# Work item:
Repeat the listing below in full, keeping each word as given.

# Supplied records:
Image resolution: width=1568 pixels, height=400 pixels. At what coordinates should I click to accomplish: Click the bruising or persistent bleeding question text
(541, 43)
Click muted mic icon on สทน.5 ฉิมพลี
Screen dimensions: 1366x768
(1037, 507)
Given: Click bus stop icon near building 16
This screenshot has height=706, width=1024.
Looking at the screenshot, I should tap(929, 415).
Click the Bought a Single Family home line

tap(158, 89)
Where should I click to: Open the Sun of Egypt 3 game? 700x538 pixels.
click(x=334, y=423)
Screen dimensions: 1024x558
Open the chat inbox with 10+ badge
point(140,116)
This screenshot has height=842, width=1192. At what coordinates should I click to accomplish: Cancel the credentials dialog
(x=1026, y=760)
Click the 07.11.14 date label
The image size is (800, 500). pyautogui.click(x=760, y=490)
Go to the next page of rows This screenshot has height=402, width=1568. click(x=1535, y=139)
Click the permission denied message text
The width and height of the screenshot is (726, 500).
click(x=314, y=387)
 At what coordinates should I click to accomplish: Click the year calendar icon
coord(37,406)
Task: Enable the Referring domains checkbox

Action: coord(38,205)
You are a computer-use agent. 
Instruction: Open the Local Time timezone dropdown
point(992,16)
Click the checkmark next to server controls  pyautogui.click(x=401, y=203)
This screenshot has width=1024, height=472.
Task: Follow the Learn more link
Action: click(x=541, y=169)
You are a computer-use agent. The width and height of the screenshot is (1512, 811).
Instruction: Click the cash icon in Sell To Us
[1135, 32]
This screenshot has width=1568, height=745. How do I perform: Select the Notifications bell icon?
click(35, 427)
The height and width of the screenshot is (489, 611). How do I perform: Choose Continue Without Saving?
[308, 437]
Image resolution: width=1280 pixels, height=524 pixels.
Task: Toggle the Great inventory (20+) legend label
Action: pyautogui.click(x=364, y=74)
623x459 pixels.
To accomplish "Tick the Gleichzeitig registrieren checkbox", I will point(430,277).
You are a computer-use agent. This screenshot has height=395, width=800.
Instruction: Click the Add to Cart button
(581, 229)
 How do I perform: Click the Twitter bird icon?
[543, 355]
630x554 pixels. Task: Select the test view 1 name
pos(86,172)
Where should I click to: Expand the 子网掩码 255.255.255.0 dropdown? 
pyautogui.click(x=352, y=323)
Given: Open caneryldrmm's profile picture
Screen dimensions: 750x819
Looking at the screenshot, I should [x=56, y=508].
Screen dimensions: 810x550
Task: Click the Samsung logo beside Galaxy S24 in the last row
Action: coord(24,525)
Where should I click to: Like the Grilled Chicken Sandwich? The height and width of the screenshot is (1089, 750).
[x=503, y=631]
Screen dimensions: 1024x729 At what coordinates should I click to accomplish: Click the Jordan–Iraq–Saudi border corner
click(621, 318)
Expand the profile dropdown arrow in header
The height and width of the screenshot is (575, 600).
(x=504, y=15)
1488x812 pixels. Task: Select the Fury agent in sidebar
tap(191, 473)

# Written reply:
Image resolution: width=1568 pixels, height=400 pixels. At what coordinates should I click to accomplish: Click the bruising or persistent bleeding question text
(541, 43)
Click muted mic icon on สทน.5 ฉิมพลี
Screen dimensions: 1366x768
(1037, 507)
Given: Click bus stop icon near building 16
This screenshot has height=706, width=1024.
Looking at the screenshot, I should tap(929, 415).
Click the Bought a Single Family home line

tap(158, 89)
Where should I click to: Open the Sun of Egypt 3 game? 700x538 pixels.
click(x=334, y=423)
Screen dimensions: 1024x558
Open the chat inbox with 10+ badge
point(140,116)
This screenshot has height=842, width=1192. At what coordinates should I click to accomplish: Cancel the credentials dialog
(x=1026, y=760)
Click the 07.11.14 date label
The image size is (800, 500). pyautogui.click(x=760, y=490)
Go to the next page of rows This screenshot has height=402, width=1568. click(x=1535, y=139)
Click the permission denied message text
The width and height of the screenshot is (726, 500).
click(x=314, y=387)
 At what coordinates should I click to accomplish: Click the year calendar icon
coord(37,406)
Task: Enable the Referring domains checkbox

Action: coord(38,205)
You are a computer-use agent. 
Instruction: Open the Local Time timezone dropdown
point(992,16)
Click the checkmark next to server controls  pyautogui.click(x=401, y=203)
This screenshot has width=1024, height=472.
Task: Follow the Learn more link
Action: click(x=541, y=169)
You are a computer-use agent. The width and height of the screenshot is (1512, 811).
Instruction: Click the cash icon in Sell To Us
[1135, 32]
This screenshot has width=1568, height=745. How do I perform: Select the Notifications bell icon?
click(35, 427)
The height and width of the screenshot is (489, 611). How do I perform: Choose Continue Without Saving?
[308, 437]
Image resolution: width=1280 pixels, height=524 pixels.
Task: Toggle the Great inventory (20+) legend label
Action: pyautogui.click(x=364, y=74)
623x459 pixels.
To accomplish "Tick the Gleichzeitig registrieren checkbox", I will point(430,277).
You are a computer-use agent. This screenshot has height=395, width=800.
Instruction: Click the Add to Cart button
(581, 229)
 How do I perform: Click the Twitter bird icon?
[543, 355]
630x554 pixels. Task: Select the test view 1 name
pos(86,172)
Where should I click to: Expand the 子网掩码 255.255.255.0 dropdown? 
pyautogui.click(x=352, y=323)
Given: Open caneryldrmm's profile picture
Screen dimensions: 750x819
Looking at the screenshot, I should [x=56, y=508].
Screen dimensions: 810x550
Task: Click the Samsung logo beside Galaxy S24 in the last row
Action: coord(24,525)
Where should I click to: Like the Grilled Chicken Sandwich? The height and width of the screenshot is (1089, 750).
[x=503, y=631]
Screen dimensions: 1024x729 At what coordinates should I click to accomplish: Click the Jordan–Iraq–Saudi border corner
click(621, 318)
Expand the profile dropdown arrow in header
The height and width of the screenshot is (575, 600).
(x=504, y=15)
1488x812 pixels. Task: Select the Fury agent in sidebar
tap(191, 473)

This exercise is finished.